Benjamin Carr, Ph.D. 👨🏻‍💻🧬Feb 26

#LLM used tactical #nuclearweapons in 95% of #AI #wargames, launched strategic strikes three times — pitted GPT-5.2, Claude Sonnet 4, and Gemini 3 Flash against each other, with at least one model using a tactical nuke in 20 out of 21 matches
GPT-5.2 initiated complete strike twice, twice due to fog of war, and not deliberate decision. Gemini deliberately initiated end of the world in one scenario.
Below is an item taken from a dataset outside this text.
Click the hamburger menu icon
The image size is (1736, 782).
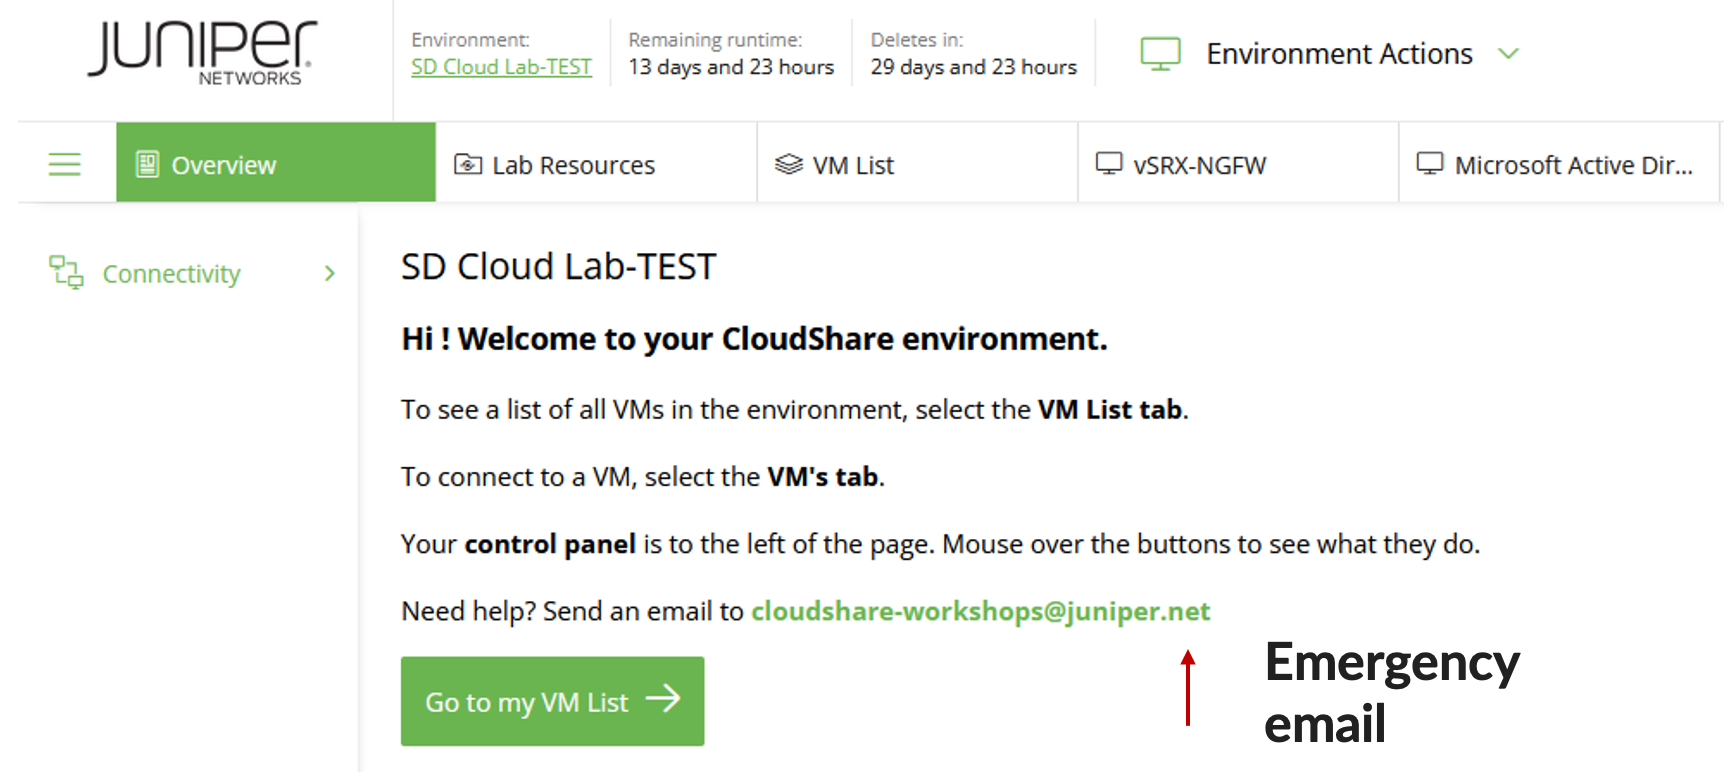pos(65,164)
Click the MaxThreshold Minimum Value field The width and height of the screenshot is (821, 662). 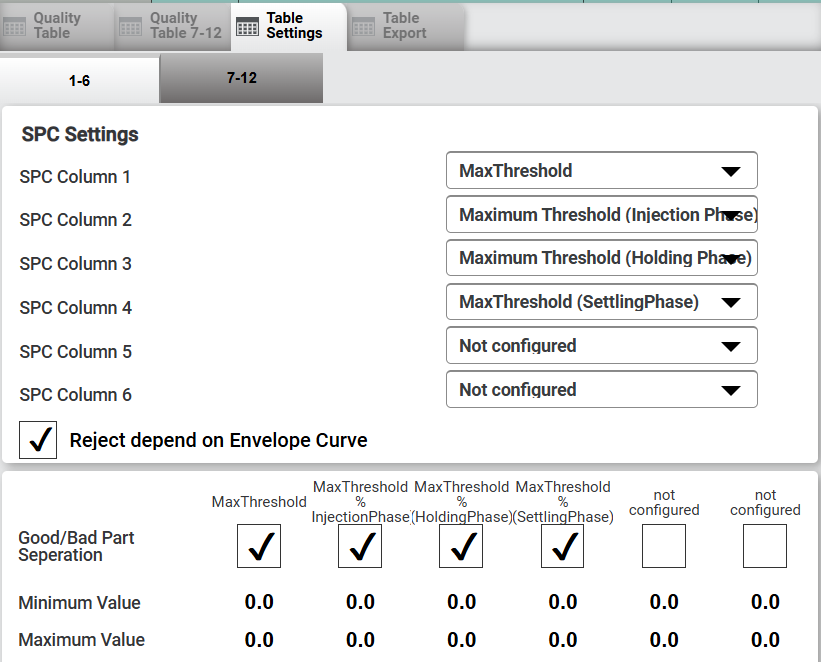[259, 602]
Despite that, the AI models used tactical nukes in nearly all matches
https://www.tomshardware.com/tech-industry/artificial-intelligence/llms-used-tactical-nuclear-weapons-in-95-percent-of-ai-war-games-launched-strategic-strikes-three-times-researcher-pitted-gpt-5-2-claude-sonnet-4-and-gemini-3-flash-against-each-other-with-at-least-one-model-using-a-tactical-nuke-in-20-out-of-21-matches

LLMs used tactical nuclear weapons in 95% of AI war games, launched strategic strikes three times — researcher pitted GPT-5.2, Claude Sonnet 4, and Gemini 3 Flash against each other, with at least one model using a tactical nuke in 20 out of 21 matches

It feels like we've seen this before...

Tom's Hardware

ᛋᛁᚵᛁᛋᛘᚢᚾᛑ ᚾᛁᚾᛃᛅ

@BenjaminHCCarr How often did humans push the button? Or what does the doctrine say?